A Tribute to LINDSAY WAGNER
1994 Archive>
Rusty Robots need a tuneup

November 29, 1994

YOU get what you pay for, even on free TV.

If you want to watch a two-hour reunion of the Six Million Dollar Man and the Bionic Woman, go right ahead; there's one on tonight called "Bionic Ever After?"

But you really ought to know by now that it's going to be seriously lousy.

The two previous TV movies featuring Lee Majors and Lindsay Wagner as those lovable half-robot spies from the 1970s sure were.

And the original "bionic" shows themselves sat like Limberger cheese on the ABC schedule for years - smelly, stale affairs so cheaply done that there was only one sound effect for ev­ery superhuman feat of der­ring-do by our two heroes.

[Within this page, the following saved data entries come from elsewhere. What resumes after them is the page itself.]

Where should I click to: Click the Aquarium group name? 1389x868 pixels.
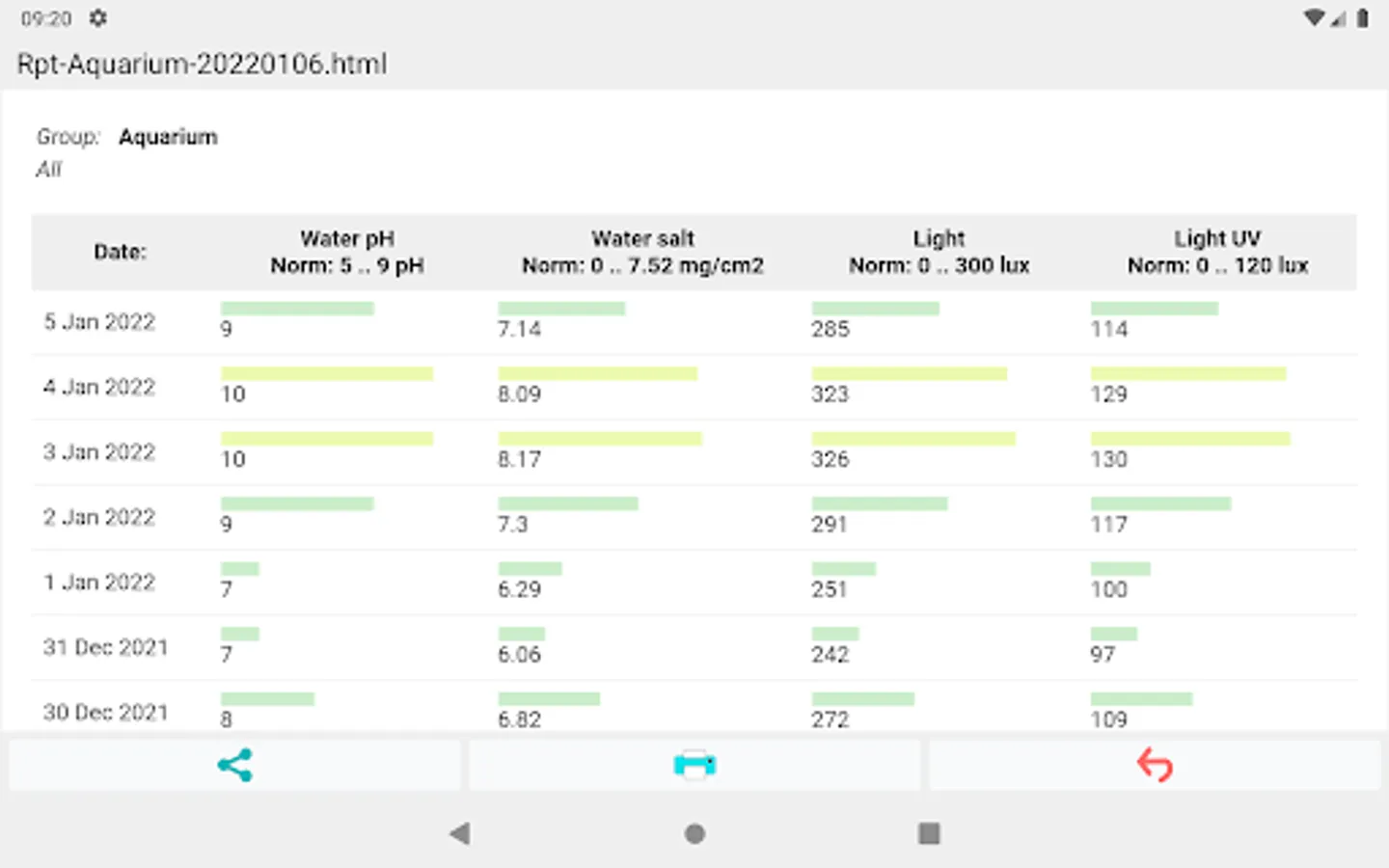168,137
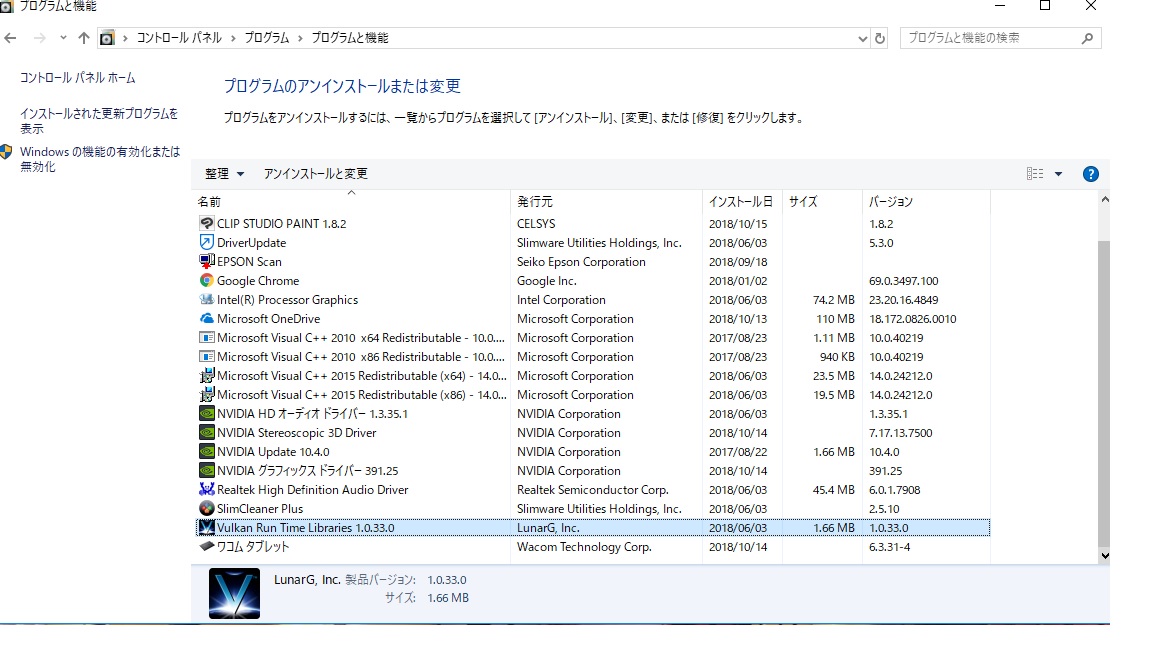Click アンインストールと変更 button
Screen dimensions: 1152x648
tap(316, 174)
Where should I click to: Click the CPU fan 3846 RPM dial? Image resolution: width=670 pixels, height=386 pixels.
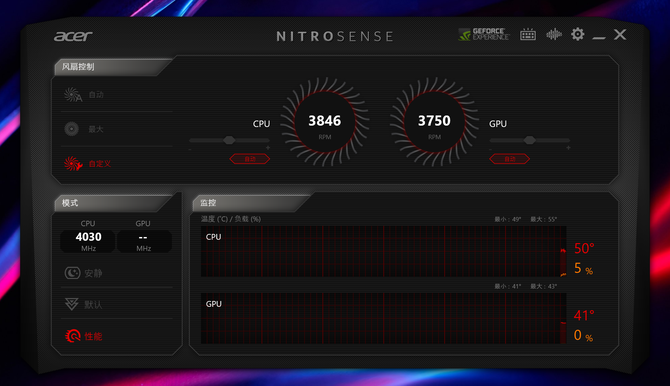tap(325, 122)
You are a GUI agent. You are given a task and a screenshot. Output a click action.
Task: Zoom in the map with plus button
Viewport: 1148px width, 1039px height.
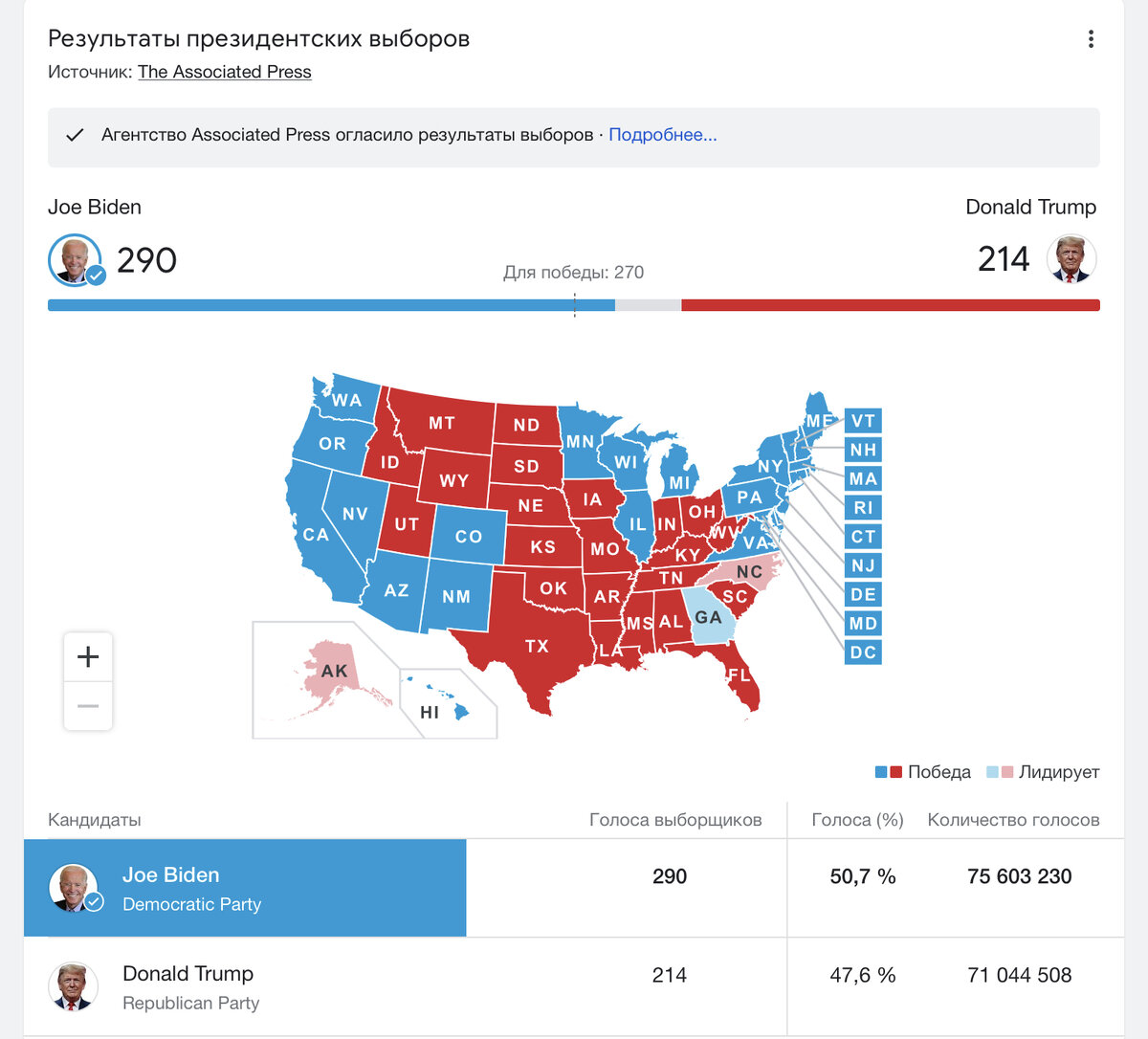[88, 656]
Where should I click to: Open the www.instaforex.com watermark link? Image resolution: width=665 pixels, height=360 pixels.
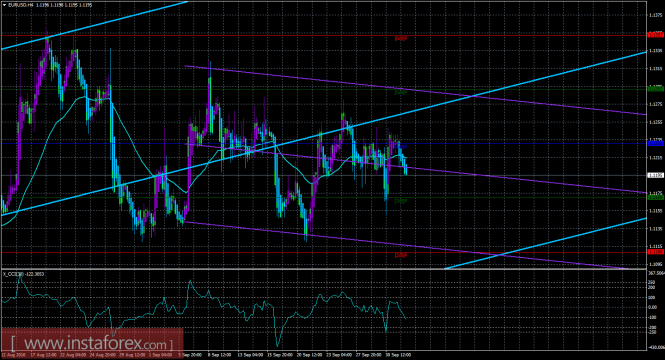(92, 343)
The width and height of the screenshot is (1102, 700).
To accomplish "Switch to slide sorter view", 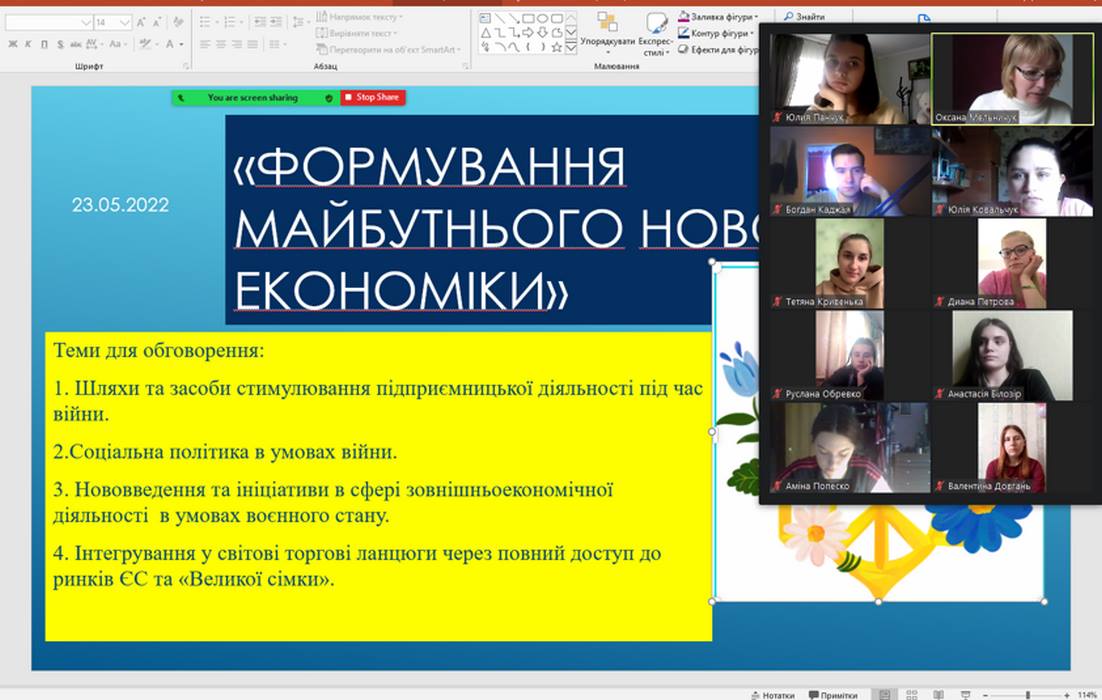I will (911, 694).
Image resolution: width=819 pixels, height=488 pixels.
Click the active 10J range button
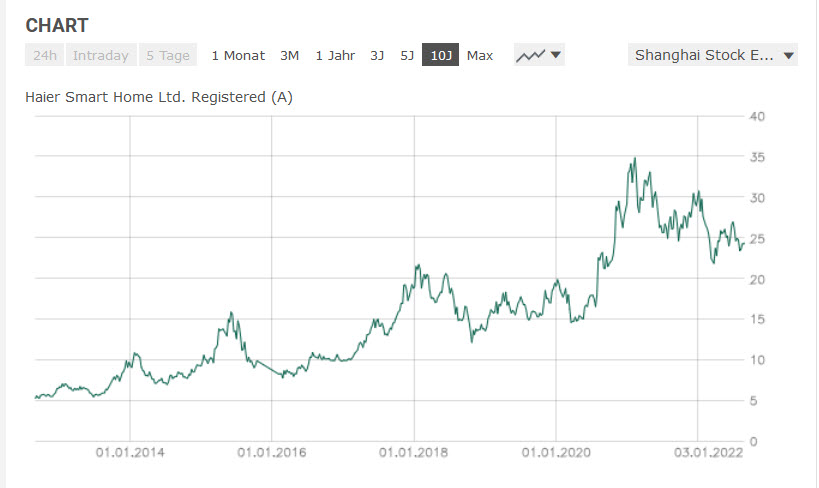[440, 55]
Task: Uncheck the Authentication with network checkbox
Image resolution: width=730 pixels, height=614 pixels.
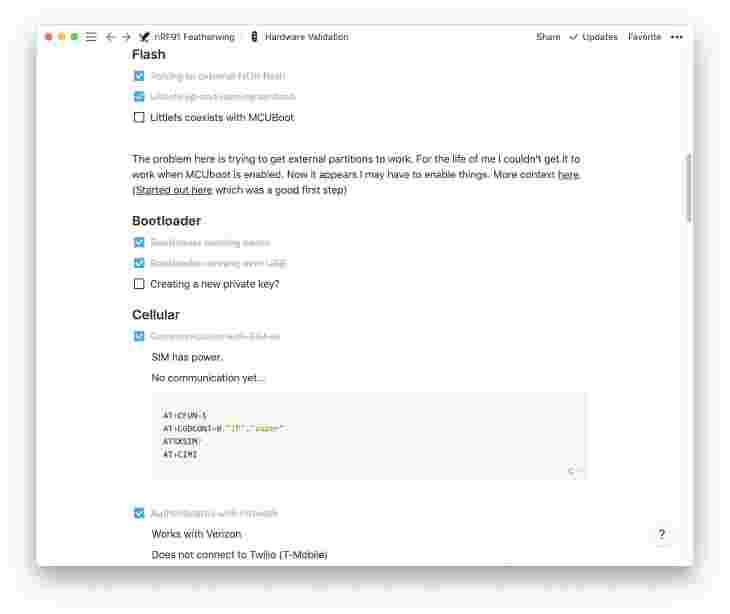Action: [x=139, y=513]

Jaime Sommers, Wagner's character, is now a shrink.

Spy chief Oscar Goldman (Richard Anderson) has somehow developed the magical ability of being in Washington and in Los An­geles on the same day.

And at the hospital where semi-human robots like Jaime and her fiance Steve Austin (Majors) go to get fixed, there's a notice on the wall that reads, "Bionic Sci­ences - Highly Restricted." Wow. Now that's a top-secret government project for you - it's not just "restricted," it's "highly restricted."

But I get ahead of myself here. As "Bionic Ever Af­ter?" begins, Jaime and Steve are finally preparing to tie the knot. They are a mismatched couple of gigantic proportions, since Lindsay Wagner's Jaime is brittle, neurotic and whip-smart, while Lee Majors' Steve is a dumb good-time Joe--want to bet they're playing themselves?

Then Jaime's bionic implants begin acting up, due to the intervention of an unseen assaillant who drugs her tea and then starts fiddling around with her robot arm. Jaime is worried that she will become paralyzed, and decides she can't marry Steve.

Even though the whole nation cheers and applauds the possibility that the movie will end right at that moment so we can all turn to "NYPD Blue," Steve isn't willing to give up on Jaime.

That's why he goes off to the Bahamas to investigate a strange siege of the U.S. Embassy involving a russian tennis player and a nu­clear-tipped missile that just happens to be on the Embassy's grounds.

Then Jaime gets cured, while Steve's bionics begin to fail as well, and she must come to his rescue in one of the lamest action-adven­ture climaxes the world has ever seen, in which a man­hole cover is used as a killer frisbee.

The movie ends with Steve and Jaime talking about having kids, when what these two long-in-the-tooth newly­weds should really be talking about is signing up for old-age security.